Print the lines of the records from the line containing "Where should I" up to and including the line containing "click(x=1023, y=423)". Copy them unchanged and leave out the pictures.

→ **Source data**
★ ★ ★ ★ ★

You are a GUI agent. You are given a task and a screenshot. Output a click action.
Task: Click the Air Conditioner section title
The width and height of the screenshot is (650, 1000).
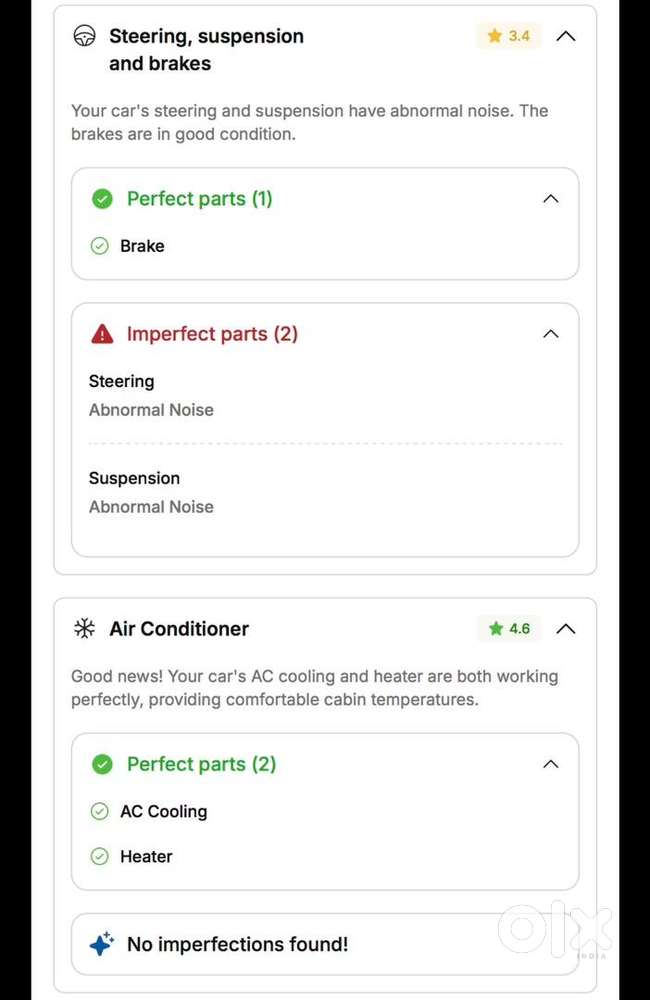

★ ★ ★ ★ ★

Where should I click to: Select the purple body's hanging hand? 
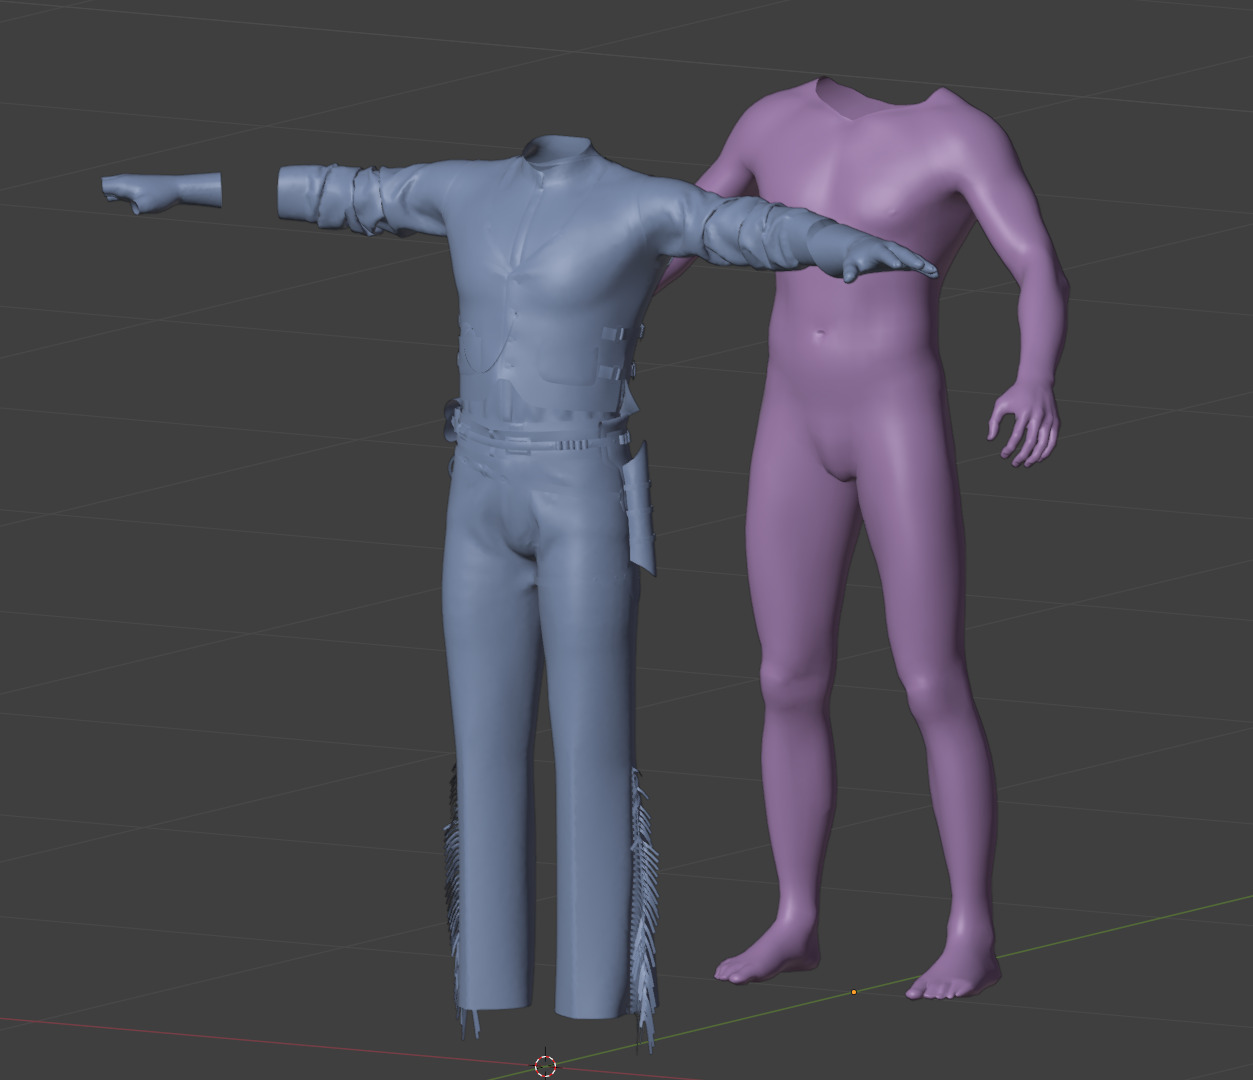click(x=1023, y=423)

★ ★ ★ ★ ★

→ **Complete output**
Where should I click to: Select the purple body's hanging hand? 
click(x=1023, y=423)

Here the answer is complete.